One of the earlier concerns was how to incorporate psychosocial care into the infertility treatment protocol. This incorporation of psychosocial care is to provide the best possible care to the infertile patient. After incorporating the psychosocial care into the treatment protocol, the patient’s preferences and needs are evaluated. The patient wishes to have good interaction with the staff; wishes continuity of care from the same doctor, get information that could be easily understood by the patient and to have a long standing interaction with clinic and the healthcare personnel.
Singleton pregnancies, preterm delivery and perinatal mortality as well as maternal complications, such as preeclampsia, gestational diabetes, placenta previa, placental abruption and cesarean delivery are some of the reported outcomes of ART. The following figure (Figure 1) explains the possible factors that may influence pregnancy outcome following ART.
Cryopreservation of oocytes and embryos involves appreciating the multiple contexts in which oocyte and embryo cryopreservation may be applied. It will enable one to understand the relative impact of cryopreservation on oocytes and embryo quality. It will allow the reader to have a grasp of the concept of selection/attrition as it applies to the efficiency of assisted methods of reproduction (ART). It will allow to gain insights into relative balance of advantages and disadvantages associated with oocyte and embryo cryopreservation in different clinical conditions.
Apart from discussions on the nature of infertility and the assisted methods of reproduction, there are widespread discussions regarding the ethical aspects related to infertile patients and ART.

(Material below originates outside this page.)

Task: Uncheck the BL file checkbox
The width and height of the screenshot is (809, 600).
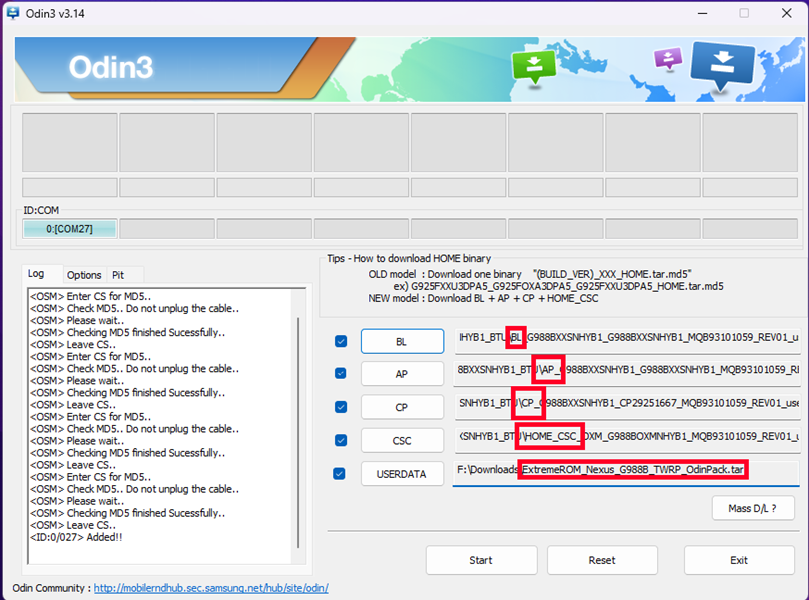Action: click(341, 341)
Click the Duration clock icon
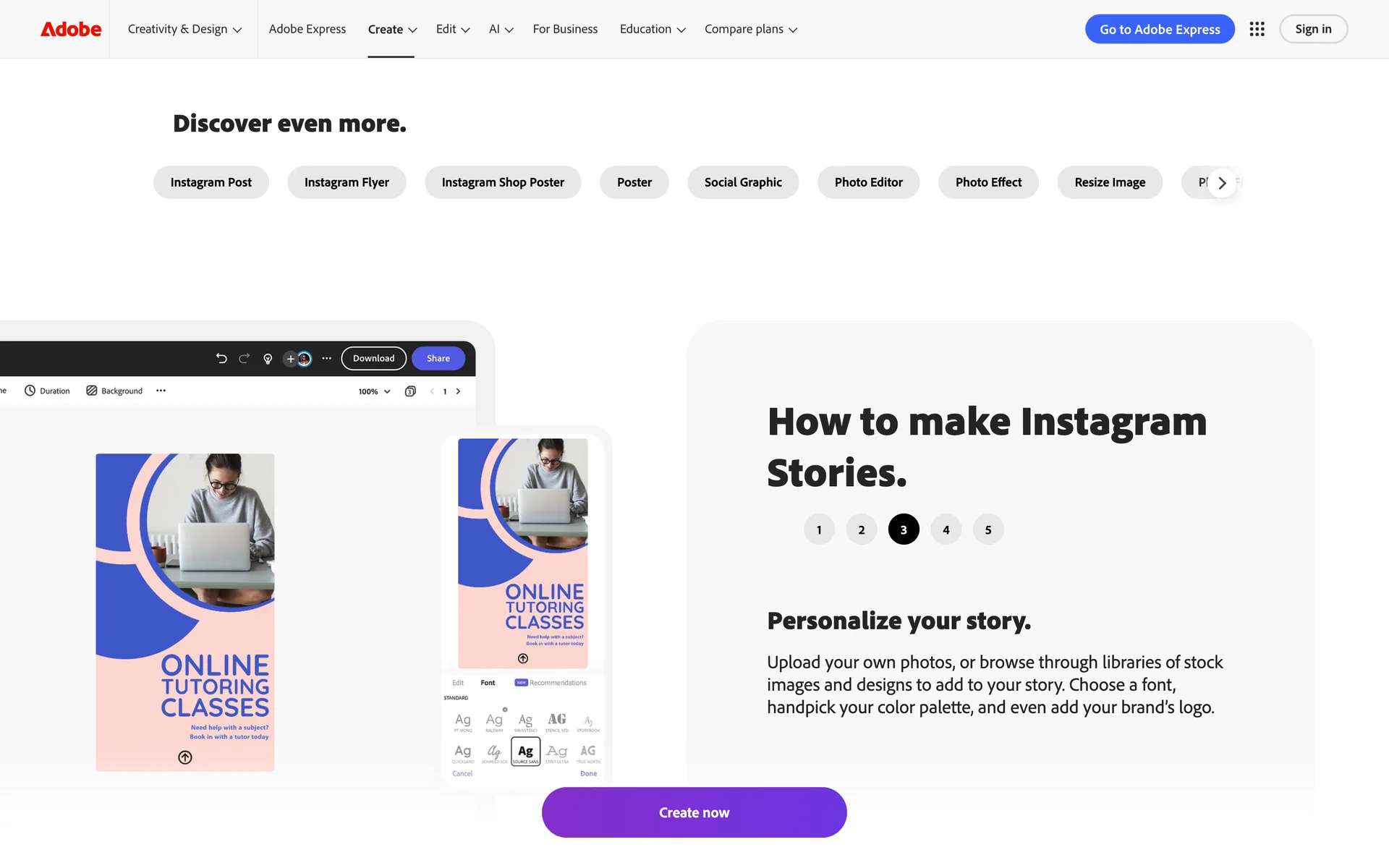Image resolution: width=1389 pixels, height=868 pixels. [x=30, y=391]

Sperm banks have become one of the accessory health centers of assisted reproductive technology. In simple terms, they collect viable healthy semen samples from responsible sperm donors and preserve them according to stipulated international standards. They become the dispensing center of semen to those needy couples or couples referred to them by the physician who treat these patients. Different countries have different rules and regulations depending upon the religion and sociocultural background. Taking one aspect of a complex issue of sperm donation like keeping the anonymity of sperm donor, many countries have different opinions or regulations. Some nations want anonymous sperm donors and in some countries it is suggested that names of sperm donors be made known. In India, sperm donation is common and yet it is a social taboo, rather a social paradox—one does not want to be seen in such clinics; yet many who are desperate to have a child in the family visit these banks. In countries like India, it is said, in desperation, the recipient’s father in law (husband’s father or brother) comes forward to donate semen samples. What will be the sociological implications to the child born out of such donation will be an ethical issue of great concern. It is said that sperm banks are facilitators receiving semen samples from the donors and giving the samples to the needy. This sounds very pragmatic and unethical. The name sperm bank itself like gene banks dehumanizes human life and dignity. Artificial insemination (“give life and give hope” sounds like “donate blood and save lives”) may give hope to desperate parents to have children. Yet, there is lot of difference between saving lives and giving life. Giving life carries social responsibility, which needs to take into account the child’s rights.